With respect to the November 3, 2016, Edwin Taylor made two additional stipulations. First, on October 28, 2016, “Mr. Barros knew that guardrails or other appropriate fall protection had not been installed on the sides and edges of the walking/working surfaces of the second level of the townhome unit under construction.” D.E. 16 at 10. Second, on November 3, 2016, “employees of Francisco Sanchez Hernandez working on the third level of the townhome units were not protected from falling off the unprotected sides and edges of the walking/working surfaces by guardrails or other appropriate fall protection.” Id. at 9–10
Given the quantum of evidence, the ALJ could reasonably conclude that Edwin Taylor willfully violated the fall protection regulations. In making her decision, the ALJ relied on testimony from Edwin Taylor employees showing that they knew of the fall protection regulations required for greater than six-foot fall risks, yet disregarded that risk at its worksite. Record evidence shows that Mr. Barros, Mr. Ostrander, Mr. Zimmerman, and Mr. Patton were aware of the risk posed by working at the condominium developments without fall protection. Those Edwin Taylor supervisors knew that workers would be working on second and third stories of the condominiums and that they would be exposed to floor openings. Notwithstanding this knowledge of the fall hazard and worker exposure above six feet on the second and third levels, Edwin Taylor supervisors did nothing to prevent an accidental fall beyond cursory discussions with Mr. Sanchez about the need for fall protection. Edwin Taylor did not instruct anyone at the worksite to install guardrails. Nor did it supply guardrail equipment to the worksite crew—even though the needed equipment was at the job site.
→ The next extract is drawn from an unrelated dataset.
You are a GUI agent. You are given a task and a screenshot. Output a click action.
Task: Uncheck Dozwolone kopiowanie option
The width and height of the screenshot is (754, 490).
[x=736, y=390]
In short, after a close review of the administrative record and the parties’ briefs, we agree that substantial evidence supports the Commission's conclusion that Edwin Taylor committed three willful OSHA violations.1
Having found no grounds for reversal, we affirm the Commission's classification of Edwin Taylor's violation as willful, and we consequently affirm the resulting $101,399.20 penalty.
1. Edwin Taylor also argues that the ALJ abused its discretion by denying its request for a post-hearing deposition of Mack Darr about the installation of guardrails. We have reviewed the record and find that Edwin Taylor has failed show the requisite “positive showing of prejudice” needed to support a finding that the ALJ abused her discretion. See Daylight Grocery Co. v. NLRB, 678 F.2d 905, 910 (11th Cir. 1982). We therefore conclude that substantial evidence supports the ALJ's decision.